Nowhere in the responses to my questions did the city mention why Lake Michigan suddenly needed this positive PR spin. Did the lake tweet something bad I didn't see? I can only assume the campaign aims to gain cool points for Chicago Mayor Lori Lightfoot as she prepares for her re-election campaign. But in the end, Chicagwa was a missed opportunity to raise awareness and, I don't know, actually do something to make a city's drinking water more accessible to everyone.


How Chicagwa misses the mark

When I asked the city how they were working to address the impact of lead lines on the city's drinking water, they sent back this incredibly PR response:

The Department of Water Management is working closely with City Hall to develop a comprehensive, sustainable and equitable program which leverages the historic investment in infrastructure modernization to address this citywide legacy issue.

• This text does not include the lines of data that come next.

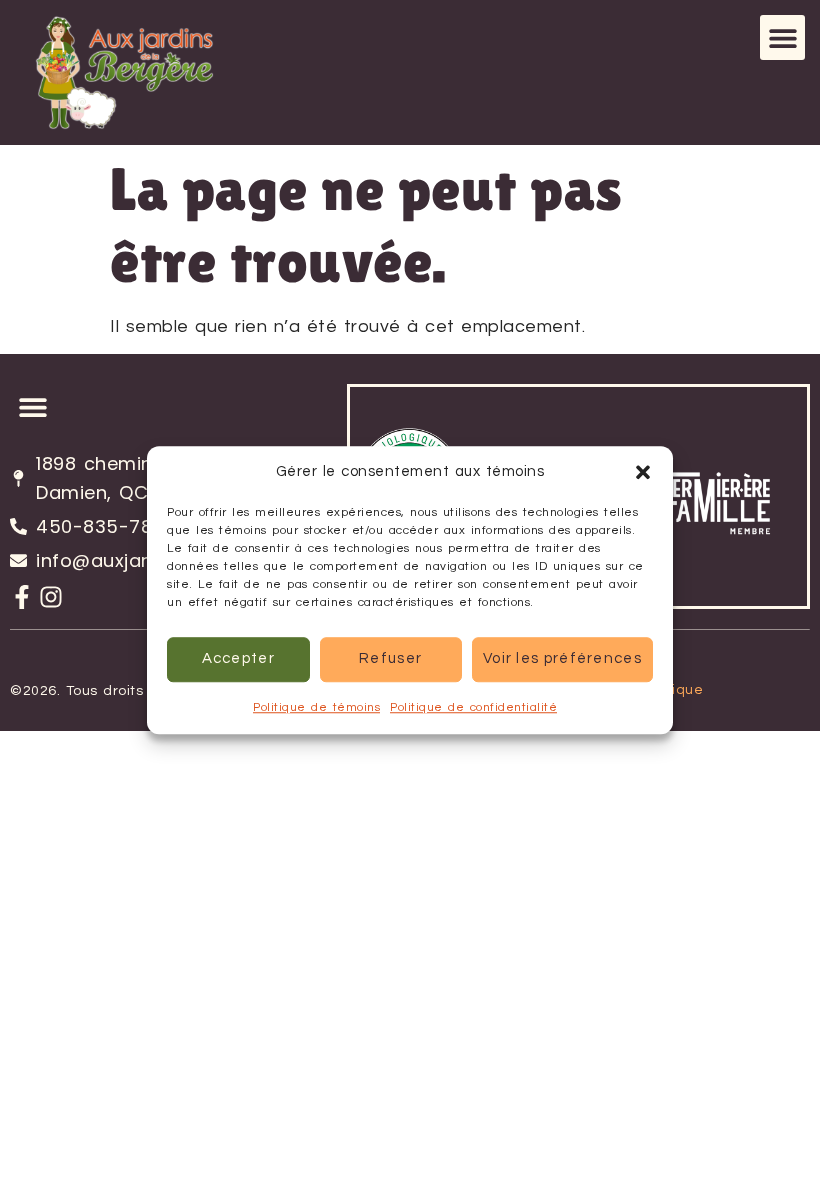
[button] (643, 473)
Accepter (238, 658)
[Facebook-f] (22, 597)
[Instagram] (51, 597)
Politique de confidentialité (473, 707)
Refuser (390, 658)
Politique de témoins (316, 707)
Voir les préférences (562, 658)
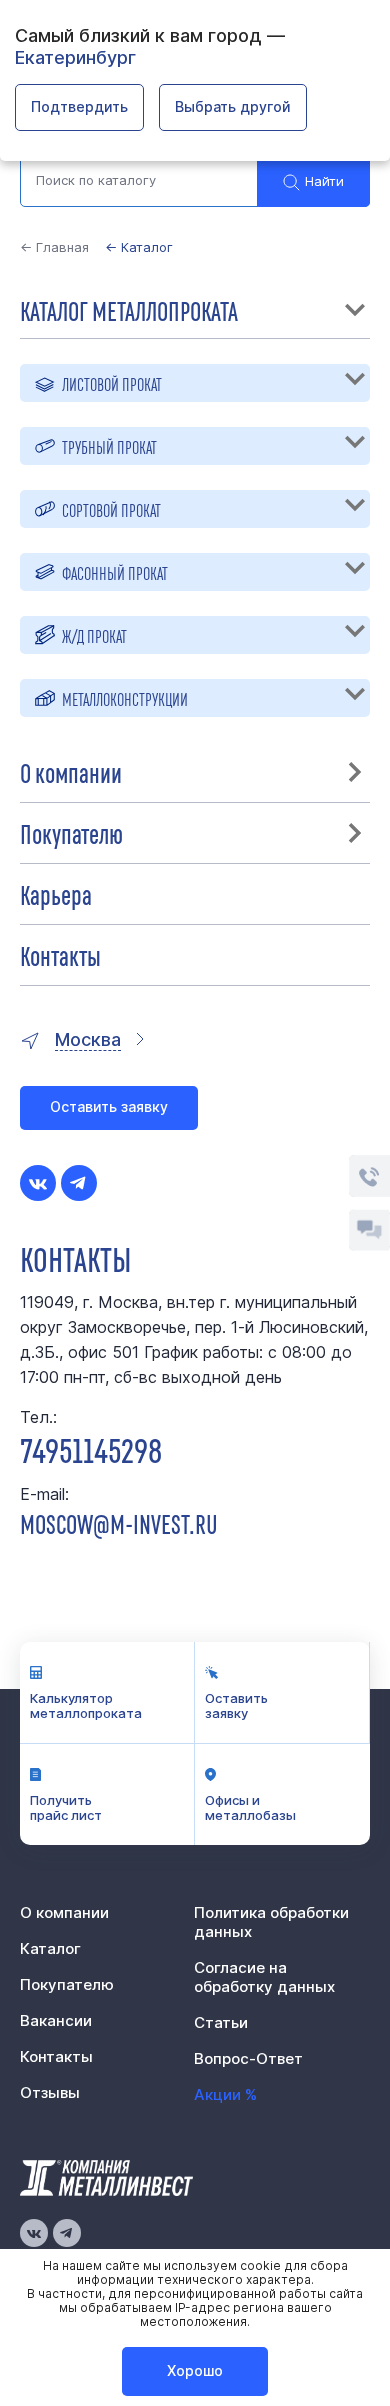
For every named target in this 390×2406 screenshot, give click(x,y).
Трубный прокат (109, 446)
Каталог (50, 1948)
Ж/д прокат (94, 635)
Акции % (225, 2094)
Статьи (221, 2022)
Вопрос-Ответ (248, 2058)
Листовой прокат (112, 383)
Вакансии (56, 2020)
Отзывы (50, 2092)
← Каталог (139, 247)
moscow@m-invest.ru (119, 1523)
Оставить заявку (109, 1106)
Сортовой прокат (111, 509)
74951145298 (91, 1448)
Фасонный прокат (115, 572)
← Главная (54, 247)
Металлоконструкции (125, 698)
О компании (71, 771)
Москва (88, 1039)
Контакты (60, 954)
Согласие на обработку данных (264, 1977)
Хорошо (195, 2370)
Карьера (56, 893)
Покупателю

Chicagwa's website explains in depth how the water is pulled from Lake Michigan and purified. The description, however, seems to skim over the part where that purified water must actually be sent through pipes to people's faucets and the obstacles it faces along the way. Chicagwa could have been an awareness campaign for the city to own its shit, something along the lines of: "Yes, we are aware of the lead issues, so we're canning this water before it hits the pipes, and we'll hand it out for free while we figure it out."

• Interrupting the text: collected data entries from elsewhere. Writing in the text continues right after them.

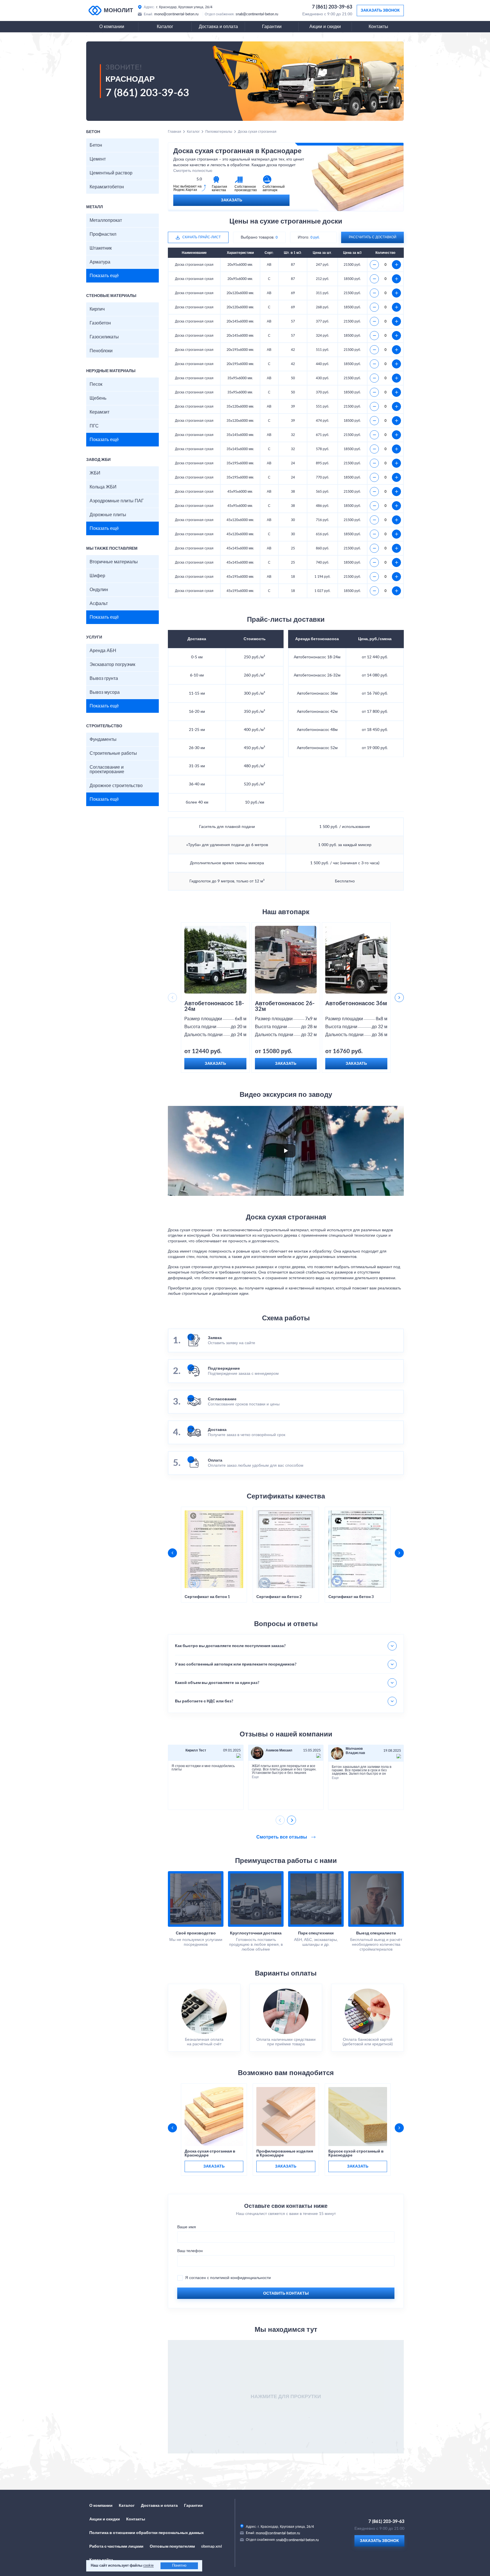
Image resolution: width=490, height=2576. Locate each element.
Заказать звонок (380, 10)
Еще (255, 1777)
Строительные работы (113, 753)
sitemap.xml (211, 2546)
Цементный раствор (111, 173)
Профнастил (103, 234)
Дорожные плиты (108, 515)
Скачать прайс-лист (201, 237)
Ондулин (99, 589)
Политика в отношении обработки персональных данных (146, 2533)
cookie (148, 2565)
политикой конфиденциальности (240, 2278)
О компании (111, 26)
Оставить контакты (286, 2293)
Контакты (378, 26)
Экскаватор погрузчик (112, 664)
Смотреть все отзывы (282, 1837)
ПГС (94, 426)
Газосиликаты (104, 337)
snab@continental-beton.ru (257, 14)
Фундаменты (103, 739)
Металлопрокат (106, 220)
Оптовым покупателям (172, 2546)
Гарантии (272, 26)
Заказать (231, 200)
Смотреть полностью (192, 171)
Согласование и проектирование (107, 769)
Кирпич (97, 309)
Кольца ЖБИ (103, 487)
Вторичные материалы (114, 562)
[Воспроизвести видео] (285, 1151)
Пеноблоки (101, 351)
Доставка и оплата (218, 26)
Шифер (97, 576)
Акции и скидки (325, 26)
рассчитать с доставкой (372, 237)
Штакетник (101, 248)
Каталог (165, 26)
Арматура (100, 262)
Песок (96, 384)
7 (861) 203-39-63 (332, 7)
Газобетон (100, 323)
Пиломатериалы (218, 131)
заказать (214, 2166)
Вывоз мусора (105, 692)
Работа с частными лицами (116, 2546)
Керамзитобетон (107, 187)
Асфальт (99, 603)
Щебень (98, 398)
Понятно (179, 2565)
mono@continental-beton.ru (176, 14)
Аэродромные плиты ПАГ (117, 501)
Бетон (96, 145)
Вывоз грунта (104, 678)
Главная (174, 131)
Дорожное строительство (116, 785)
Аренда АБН (103, 650)
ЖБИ (95, 473)
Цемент (98, 159)
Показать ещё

These cans of water in Chicago aren't even being used to support the city's population that might not have access to a running tap—yes, they're free, but they're being stocked in places like restaurants and markets that unhoused people are unlikely to patronize. One of the photos on Chicagwa's Instagram page shows Chicago Police Department officers enjoying the stuff, if that gives you an idea of the target demographic.


I would have even bought Chicagwa as a conservation campaign: our lake is so amazing, so let's not pollute it, let's clean up the beaches, let's make sure drinking water doesn't become a limited resource! Instead, the site's "What It Means To Us" page talks about how "water is our future," explaining, "While other water sources are drying up, we're snuggled up next to a giant freshwater lake that isn't going anywhere. It has kept us hydrated since the beginning, and it's big enough to keep us and our neighboring suburban friends Chidrated for pretty much always."

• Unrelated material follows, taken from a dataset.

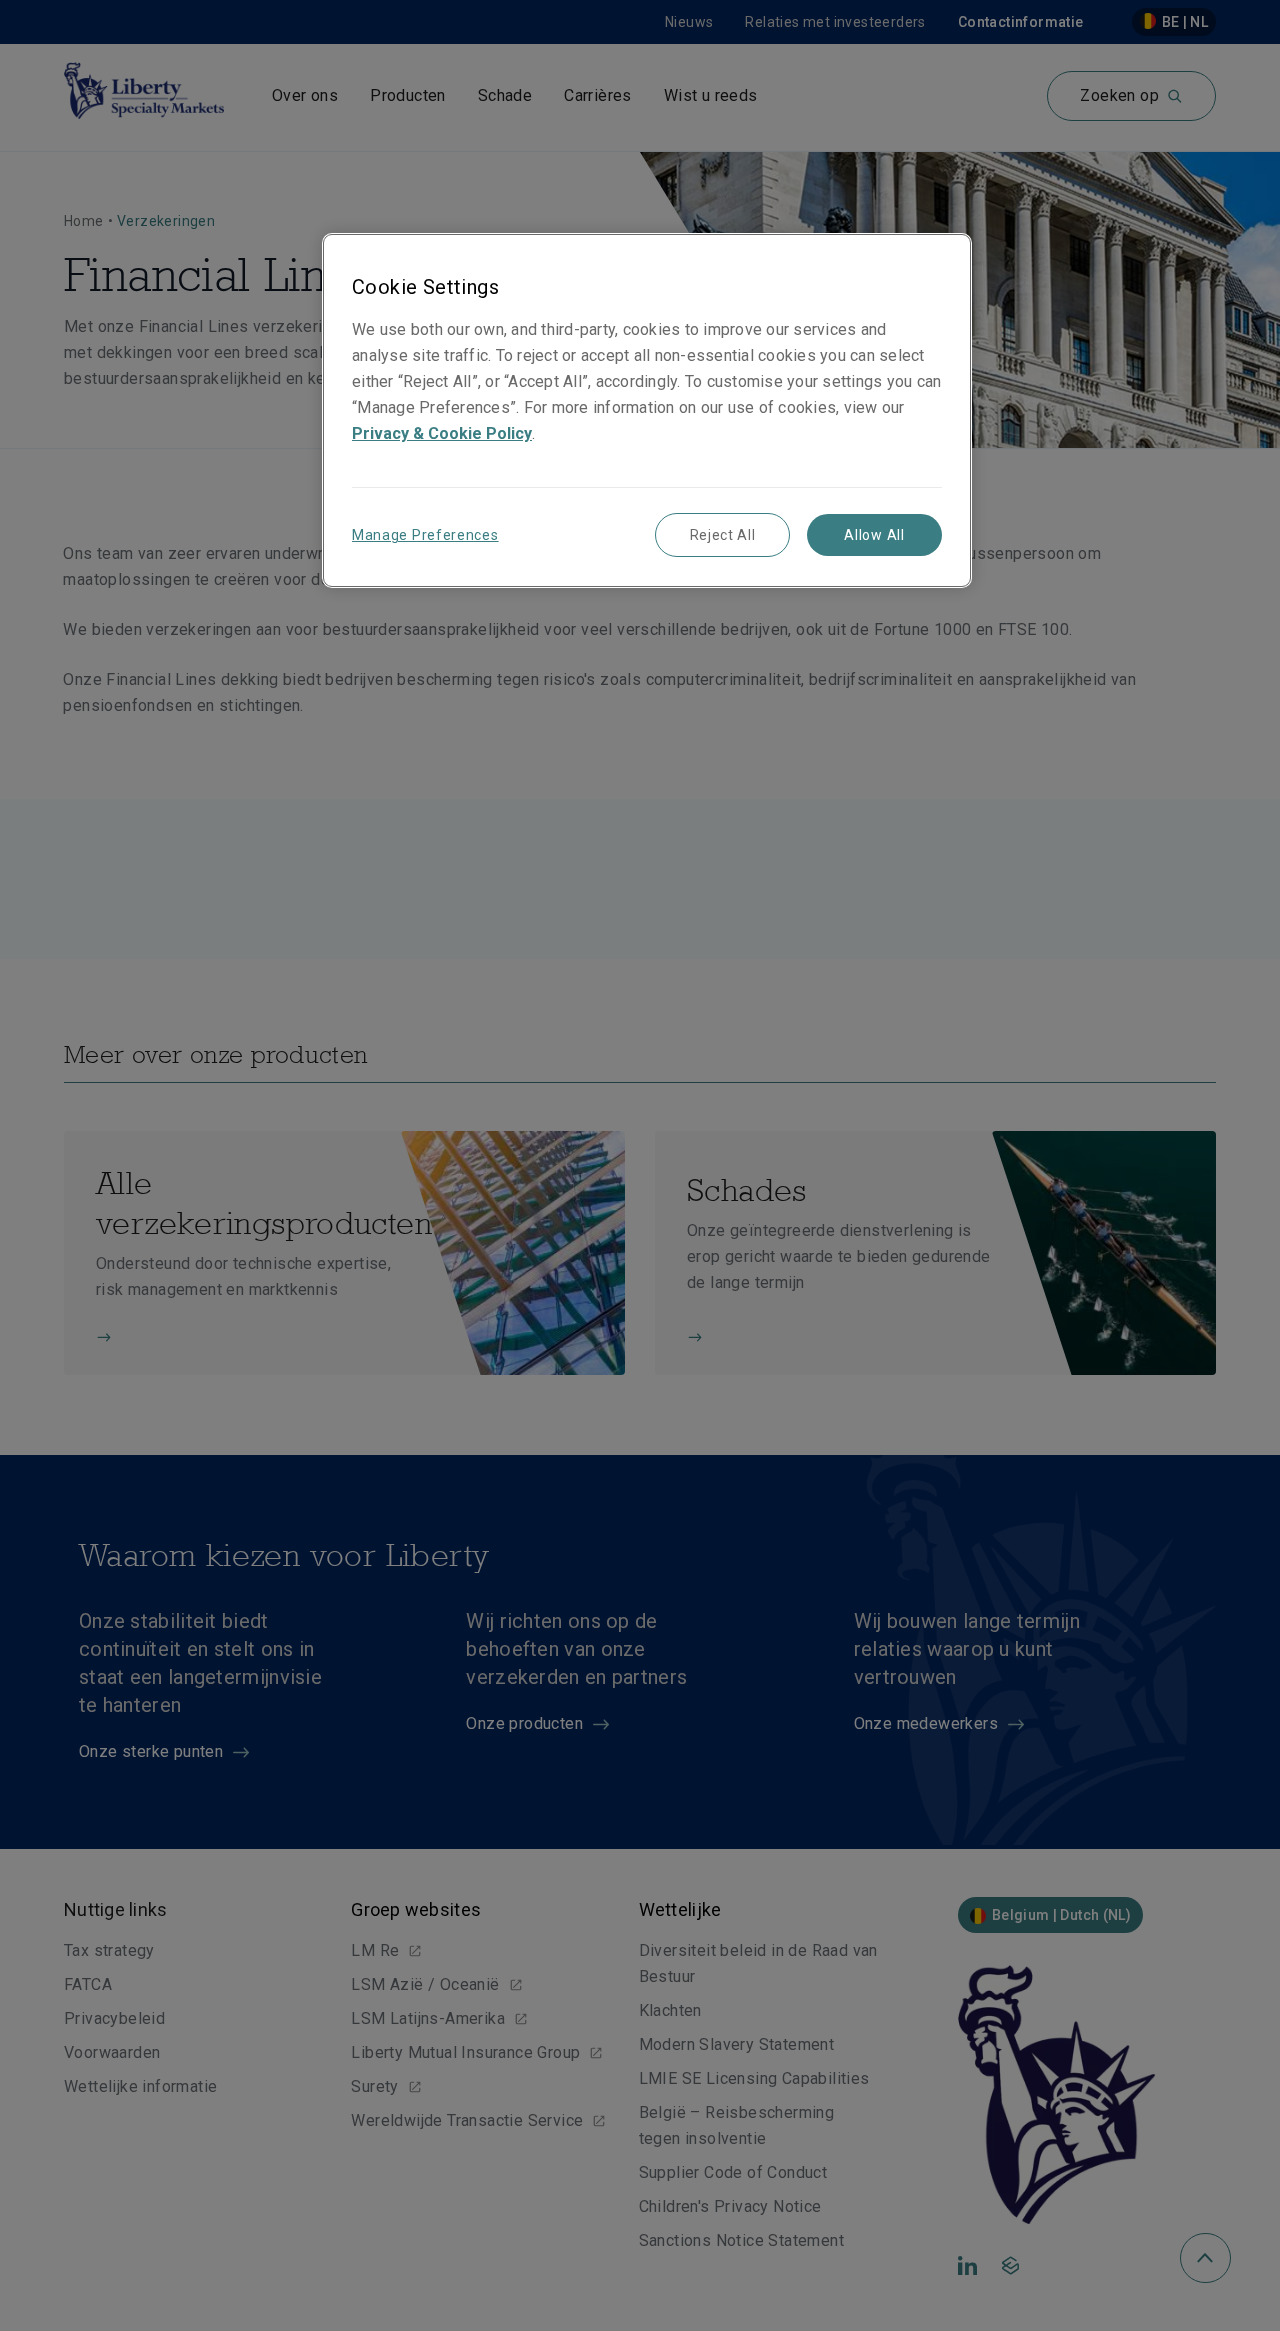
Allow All (874, 535)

The city is essentially admitting that selling canned water is one big brag about how we'll be able to be hydrated forever. It's messaging that spits in the face of Chicago's Midwestern neighbors over in Flint, Michigan, where the water crisis has been ongoing since 2014.

Access to safe-to-drink and even safe-to-touch water is a continuing global crisis. According to Water.org, 1 in 10 people lack access to safe water. I'm all for novelty items, for praise of Lake Michigan, even for exploring different vessels in which to provide water to others, beyond plastic bottles. But to do so with insensitive messaging around an issue that affects so many is not only a missed opportunity, but a pretty heinous act.


Organizations like Water.org, the United States Water Alliance, the Clean Water Fund, and many many more are working to get water to everyone and educating people on how access to clean water and preserving our water supply fits into the larger fight in the global climate crisis. Partnering with any one of them on a project about Lake Michigan (and anything else to do with the water supply) would be a great step for the city to show it cares. Until then, Chicagwa will remain an empty, confusing PR stunt.